Overview
To separate different hardware and software targets, MLIR has “dialects”, including:
- TensorFlow IR, which represents all things possible in TensorFlow graphs.
- XLA HLO IR, which is designed to take advantage of XLA’s compilation abilities (with output to, among other things, TPUs).
- An experimental affine dialect, which focuses on polyhedral representations and optimizations.
- LLVM IR, which has a 1:1 mapping between it and LLVM’s own representation, allowing MLIR to emit GPU and CPU code through LLVM.
- TensorFlow Lite, which will translate to running code on mobile platforms.
Each dialect consists of a set of defined operations which have invariants placed on them, like: “This is a binary operator, and the inputs and outputs have the same types.”
Adding to MLIR
MLIR has no fixed/built-in list of globally known operations (no “intrinsics”). Dialects can define entirely custom types, which is how MLIR can model things like the LLVM IR type system (which has first class aggregates), domain abstractions important for ML-optimized accelerators like quantized types, and even the Swift or Clang type systems (which are built around Swift/Clang declaration nodes) in the future.

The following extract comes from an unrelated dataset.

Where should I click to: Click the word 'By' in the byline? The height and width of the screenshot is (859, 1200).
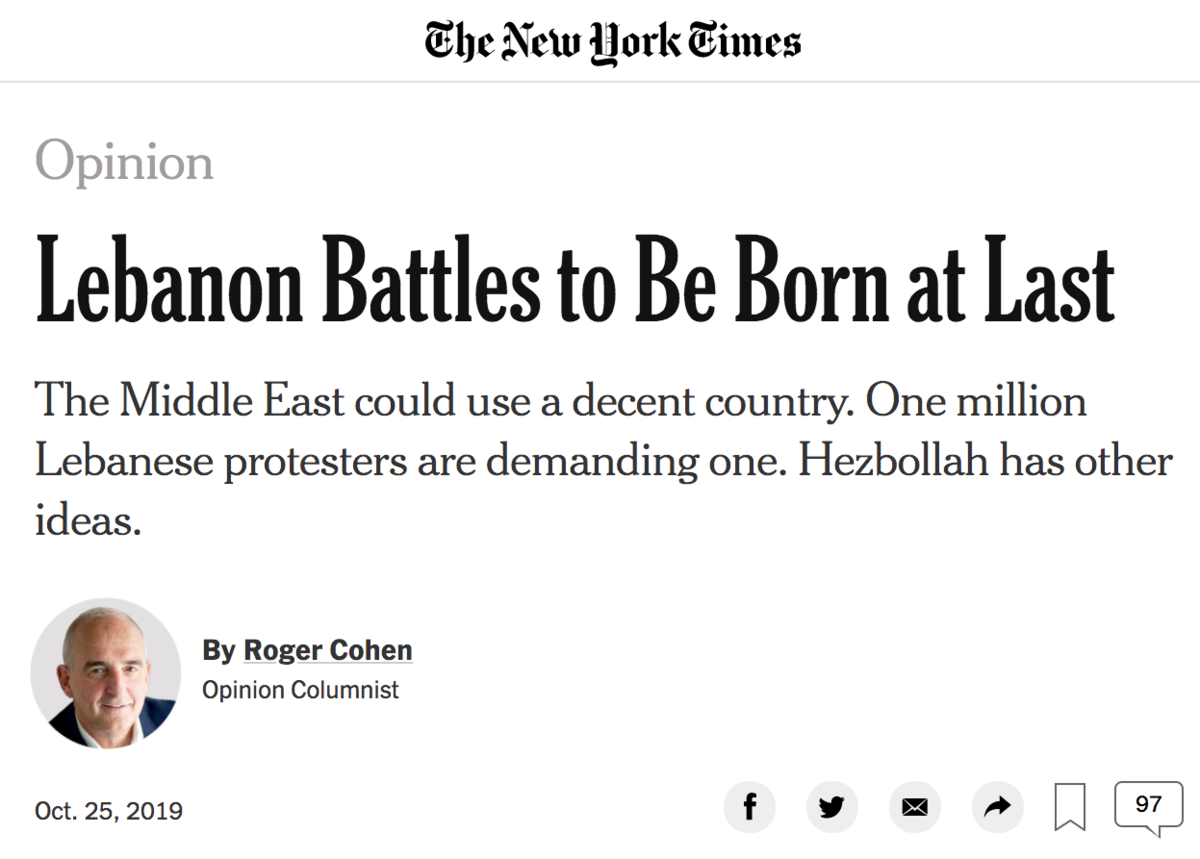(x=219, y=651)
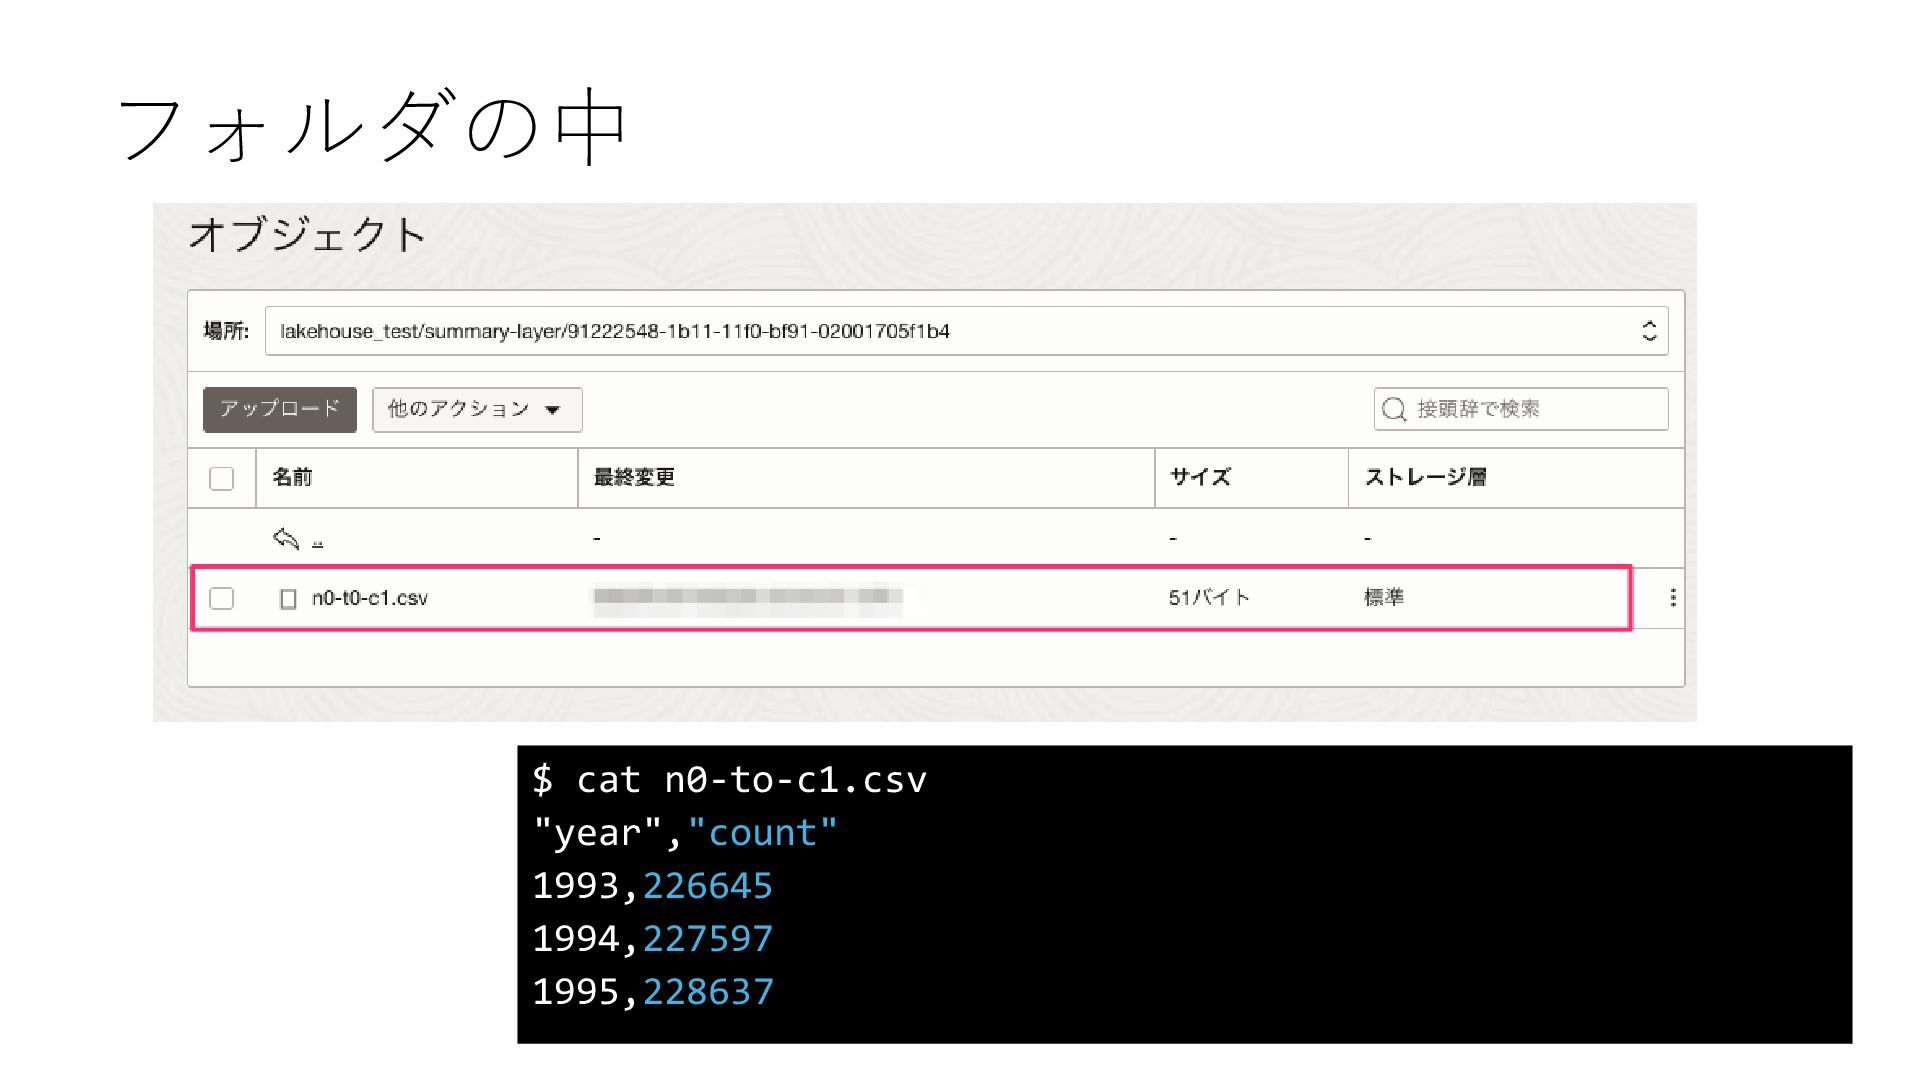Viewport: 1920px width, 1080px height.
Task: Open the n0-t0-c1.csv file link
Action: pos(370,598)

If you want to connect a new low-level compiler, you would create a new dialect and the lowerings between the TensorFlow Graph dialect and your dialect. This smooths the path for hardware and compiler makers. You can even target dialects at different levels in the same model; the higher-level optimizers will respect the unfamiliar parts of the IR and wait for a lower level to handle it.